Wal-Mart’s New Economic Model

Newsweek: “Wal-Mart is Mexico’s largest private-sector employer in the nation today, with nearly 150,000 local residents on its payroll. An additional 19,000 youngsters between the ages of 14 and 16 work after school in hundreds of Wal-Mart stores, mostly as grocery baggers, throughout Mexico—and none of them receives a red cent in wages or fringe benefits.
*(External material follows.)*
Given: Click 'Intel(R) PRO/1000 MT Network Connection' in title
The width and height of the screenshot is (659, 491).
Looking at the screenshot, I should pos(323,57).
The company doesn’t try to conceal this practice: its 62 Superama supermarkets display blue signs with white letters that tell shoppers: OUR VOLUNTEER PACKERS COLLECT NO SALARY, ONLY THE GRATUITY THAT YOU GIVE THEM. SUPERAMA THANKS YOU FOR YOUR UNDERSTANDING. The use of unsalaried youths is legal in Mexico because the kids are said to be “volunteering” their services to Wal-Mart and are therefore not subject to the requirements and regulations that would otherwise apply under the country’s labor laws.”
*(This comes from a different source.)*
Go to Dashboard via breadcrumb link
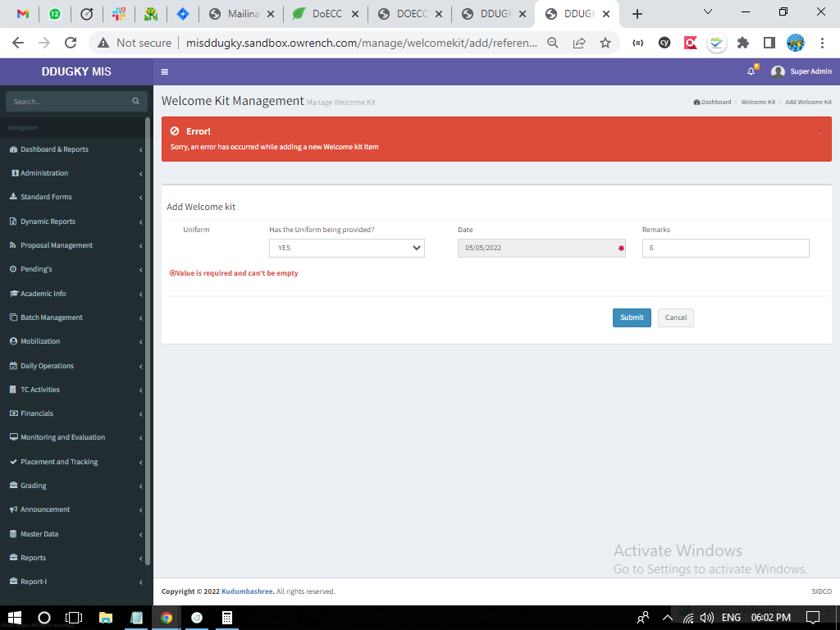The height and width of the screenshot is (630, 840). 714,103
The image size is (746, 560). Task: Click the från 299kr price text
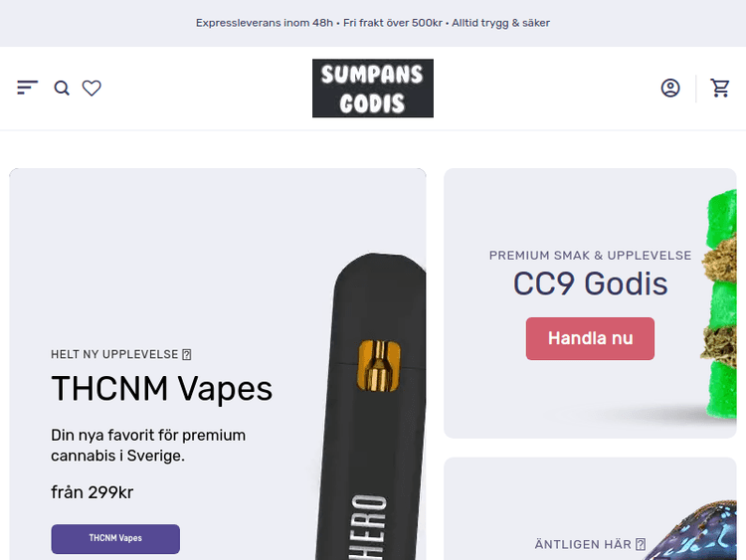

Well, if Wal-Mart is going to “employ” “volunteer packers,” I think it’s high time that those who frequent Mexican Wal-Mart outlets become “volunteer consumers.” After all, if a corporation as rapacious as Wal-Mart prefers not to pay their packers, perhaps consumers can prefer not to pay Wal-Mart for the goods they acquire from their stores. Who says that Wal-Mart holds all the cards in establishing a new economy?
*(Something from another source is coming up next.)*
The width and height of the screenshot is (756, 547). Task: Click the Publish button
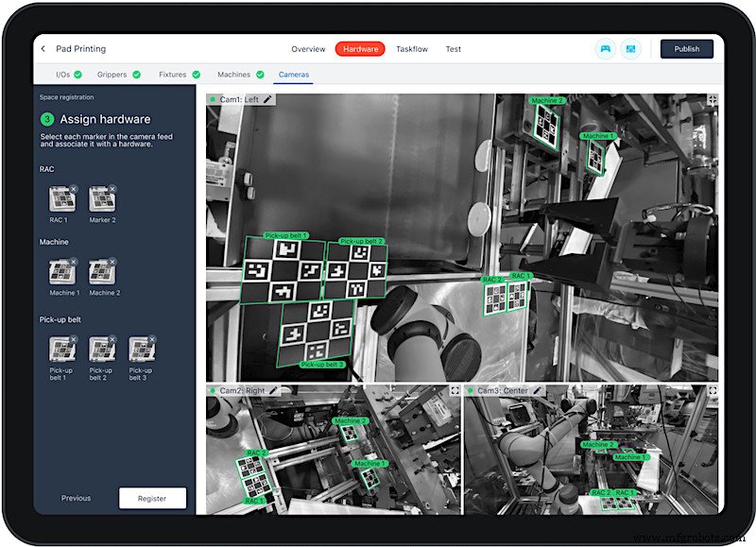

So here’s the deal, Mexico Wal-Mart shoppers: the next time you enter a Wal-Mart, wear a sign that reads I AM A VOLUNTEER CONSUMER WHO WILL OFFER NO MONEY FOR THESE GOODS, BECAUSE YOU’D RATHER EXPLOIT KIDS THAN PRACTICE BASIC ETHICAL PRINCIPLES. THANK YOU FOR YOUR UNDERSTANDING.

7 Comments

  1. Ed,

    Though you’re right to hate the Wal-Mart, after living here for a year I have to come down on Jeff’s side on this one. Teens (and younger) will do all kinds of “volunteer” things around a city in hopes of pulling in tips. It’s more or less accepted here s a legit way to make a buck.

    Also, as Mariachi Mama says, the minimum wage here is amazingly low, and teens and college students will work full days for a few bucks in wages. There’s a popular chain of cafes here–The Italian Coffee Company, a Mexican-owned business–that pays about $5 USD for a full shift. Or they might just hire themselves to help out carrying cement on a construction project, possibly making more at the end of the day.

  2. You know, WalMart was founded, and is owned and operated, by certfied rednecks. They may like employing little brown Mexicans for absolutely nothing, but I’ll bet they’d prefer to own them outright.

  3. To Scott and Jeff Hess,
    your comments are not relevant. The point here is not the height of the minimum wage (although it should be). It’s the fact that they are paid nothing for their work. Tips are another matter altogether. What they make off tips is one matter. Payment and security is another.
    And the sign. Oh, the sign. Somebody should be given to Iraqi Insurgency torturers for this, excuse my political incorrectness.

  4. As an aside, I have only found one of the books featured in my Book Notes series at a Wal-Mart store (Dead Head by Allen Wyler). Apparently Wal-Mart shoppers and I don’t share the same literary canon.